All of these require a lot of time and effort. Most of us will rather dedicate those on writing up a PRs. The community behind CodeIgniter is great especially if you want to be involved in framework development. I personally don't see any reason why we should put our efforts into making the framework more popular instead of dedicating those hours to improve the code.

Quote:9.  To anyone who is involved in the guardianship / ownership of Codeigniter, I'd like to know why you got involved.  In other words, what are your motivations?  What drives you?  What is it that makes you want to be an owner of Codeigniter?  What is it that makes you work from first thing in the morning until last thing at night (presumably) making Codeigniter better?
I don't understand this question the framework is owned buy the CodeIgniter Foundation so none of us own it personally. As it's already said work is done on our own free time. What motivates me is that I'm using the framework and I like it and I wan't it to become event better.

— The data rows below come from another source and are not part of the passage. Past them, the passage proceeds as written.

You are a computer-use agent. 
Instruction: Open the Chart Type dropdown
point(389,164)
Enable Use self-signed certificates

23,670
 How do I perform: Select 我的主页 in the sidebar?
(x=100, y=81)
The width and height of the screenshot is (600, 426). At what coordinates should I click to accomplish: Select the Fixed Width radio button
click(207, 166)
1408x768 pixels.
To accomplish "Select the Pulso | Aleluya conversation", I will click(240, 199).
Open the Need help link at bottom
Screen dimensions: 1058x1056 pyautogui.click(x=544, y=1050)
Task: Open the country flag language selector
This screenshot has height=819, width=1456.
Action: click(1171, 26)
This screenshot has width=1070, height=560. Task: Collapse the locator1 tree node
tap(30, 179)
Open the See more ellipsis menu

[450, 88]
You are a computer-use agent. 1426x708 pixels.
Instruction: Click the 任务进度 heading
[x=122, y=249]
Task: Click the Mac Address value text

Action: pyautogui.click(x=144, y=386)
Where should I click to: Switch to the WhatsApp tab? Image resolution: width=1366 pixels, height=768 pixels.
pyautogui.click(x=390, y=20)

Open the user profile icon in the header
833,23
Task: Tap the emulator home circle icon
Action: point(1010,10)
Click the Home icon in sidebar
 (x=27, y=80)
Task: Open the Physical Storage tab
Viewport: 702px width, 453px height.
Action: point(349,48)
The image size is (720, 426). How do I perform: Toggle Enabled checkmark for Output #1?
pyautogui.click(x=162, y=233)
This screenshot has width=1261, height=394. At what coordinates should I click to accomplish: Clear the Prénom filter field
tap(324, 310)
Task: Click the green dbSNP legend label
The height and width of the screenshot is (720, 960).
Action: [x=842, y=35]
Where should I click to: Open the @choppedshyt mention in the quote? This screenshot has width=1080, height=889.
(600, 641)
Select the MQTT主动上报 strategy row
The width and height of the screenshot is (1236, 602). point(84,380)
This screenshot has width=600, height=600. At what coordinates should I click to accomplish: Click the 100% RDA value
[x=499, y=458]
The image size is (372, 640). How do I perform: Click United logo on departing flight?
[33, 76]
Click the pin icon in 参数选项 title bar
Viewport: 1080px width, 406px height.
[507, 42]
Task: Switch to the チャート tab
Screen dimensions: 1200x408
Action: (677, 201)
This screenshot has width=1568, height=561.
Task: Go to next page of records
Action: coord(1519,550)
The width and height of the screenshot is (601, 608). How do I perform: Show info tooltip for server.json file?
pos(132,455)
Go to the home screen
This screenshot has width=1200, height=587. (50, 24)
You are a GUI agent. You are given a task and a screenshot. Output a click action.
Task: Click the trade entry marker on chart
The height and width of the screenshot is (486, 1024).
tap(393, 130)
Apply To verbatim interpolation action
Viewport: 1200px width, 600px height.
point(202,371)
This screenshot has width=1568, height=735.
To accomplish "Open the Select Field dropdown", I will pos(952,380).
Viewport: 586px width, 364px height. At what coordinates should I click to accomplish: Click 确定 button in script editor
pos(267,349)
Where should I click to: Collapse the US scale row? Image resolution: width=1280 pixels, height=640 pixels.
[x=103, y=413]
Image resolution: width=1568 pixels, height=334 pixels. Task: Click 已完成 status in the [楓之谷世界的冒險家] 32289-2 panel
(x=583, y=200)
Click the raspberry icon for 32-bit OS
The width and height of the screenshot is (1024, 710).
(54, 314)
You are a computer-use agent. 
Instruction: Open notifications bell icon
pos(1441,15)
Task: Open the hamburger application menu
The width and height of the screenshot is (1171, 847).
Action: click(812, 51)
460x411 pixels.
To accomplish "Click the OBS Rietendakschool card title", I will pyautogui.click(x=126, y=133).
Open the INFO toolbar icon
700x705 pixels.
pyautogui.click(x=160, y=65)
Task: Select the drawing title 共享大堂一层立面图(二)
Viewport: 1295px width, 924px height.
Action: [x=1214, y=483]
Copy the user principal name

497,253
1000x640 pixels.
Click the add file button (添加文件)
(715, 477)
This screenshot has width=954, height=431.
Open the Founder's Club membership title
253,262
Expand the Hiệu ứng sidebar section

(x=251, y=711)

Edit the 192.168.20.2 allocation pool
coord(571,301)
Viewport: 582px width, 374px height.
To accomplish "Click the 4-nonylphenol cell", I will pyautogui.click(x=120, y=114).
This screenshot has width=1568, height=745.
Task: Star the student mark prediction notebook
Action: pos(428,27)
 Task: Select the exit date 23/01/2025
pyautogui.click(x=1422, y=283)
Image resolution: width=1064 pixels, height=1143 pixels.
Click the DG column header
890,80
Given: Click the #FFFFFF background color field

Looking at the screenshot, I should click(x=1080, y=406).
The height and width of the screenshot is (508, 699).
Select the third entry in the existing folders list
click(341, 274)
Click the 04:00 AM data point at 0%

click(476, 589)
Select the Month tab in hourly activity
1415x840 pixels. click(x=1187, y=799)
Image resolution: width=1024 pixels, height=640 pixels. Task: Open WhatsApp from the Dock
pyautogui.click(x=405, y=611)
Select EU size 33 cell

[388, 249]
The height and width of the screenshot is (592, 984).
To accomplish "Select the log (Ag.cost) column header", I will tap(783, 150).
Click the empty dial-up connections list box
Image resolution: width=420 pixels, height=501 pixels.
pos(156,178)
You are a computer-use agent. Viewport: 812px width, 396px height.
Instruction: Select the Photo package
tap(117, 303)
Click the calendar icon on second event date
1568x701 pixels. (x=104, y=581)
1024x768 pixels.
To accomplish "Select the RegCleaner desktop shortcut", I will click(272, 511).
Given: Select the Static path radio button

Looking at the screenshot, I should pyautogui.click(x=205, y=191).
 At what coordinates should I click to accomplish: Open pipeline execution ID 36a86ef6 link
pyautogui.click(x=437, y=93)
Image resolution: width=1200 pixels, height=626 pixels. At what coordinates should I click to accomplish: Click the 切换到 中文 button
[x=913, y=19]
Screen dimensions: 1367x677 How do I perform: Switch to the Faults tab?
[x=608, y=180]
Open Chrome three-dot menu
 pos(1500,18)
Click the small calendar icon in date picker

Quote:10.  Given the fact that Codeigniter is now in competition against trillion dollar big tech companies like Google, Facebook and Amazon (via 'Serverless'), how do you think that's working out?  Do you think you can beat them?  Are you feeling confident?  Do you think web developers on mass are going to reject the growing assortment of frameworks that are being produced by the big tech companies and flock towards Codeigniter?  Or are the Codeigniter owners resigned to defeat and now on the verge of being demoted to some kind of niche throwback from the past?  Tell us!  I'd like to know.
Why would we even try to beat those. You said Serverless try running these locally without the network connection. Or even worse you have something built on proprietary tech and you have to move away from this company for any reason.

Quote:11.  Finally, why should anyone use Codeigniter?  One thing's for sure - you've certainly no longer got the right to talk about market leading benchmarks.  So, go ahead.  I'd love to hear the elevator pitch.  Why should any developer choose Codeigniter?

There are many reasons one might have
  • You simple like the framework
  • It suits your needs
  • It's very simple to understand. You can get to know all the system classes in small amount of time
  • It's still very lightweight and fast
  • You can do almost anything with it if you have skills
  • It's beginner friendly
  • ......

I've rewritten some of the site for our clients from CI3 to CI4 still rewriting some of them and all of those are in production right now serving hundreds of millions request per month haven't noticed any performance degradation. In the end we only got the improvements especially with the new Session management in CI4 and the code is much more manageable and easier to understand now. So I don't see any reason why it should not be used in production even for more complex sites. It requires a bit more work as you don't have everything pre made but it gives you a possibility to build something completely tailored for your needs. If there is a class with does not work for you can always build your own and following couple of interfaces you can make it integrate seamlessly with the framework.

It seems to me like you haven't even tried building something with CodeIgniter4. CodeIgniter3 is great framework but it uses very outdated practices and building thing on it is much slower process comparing on doing it with the CodeIgniter4 and with the way how business work nowadays and everything needs to be done ASAP I see bright future for CodeIgniter

Not matter what framework is in question developers should tend to write their code with higher quality instead of trying to complete more project in shortest amount of time and then put blame on the framework due to their code being bad and having poor performance.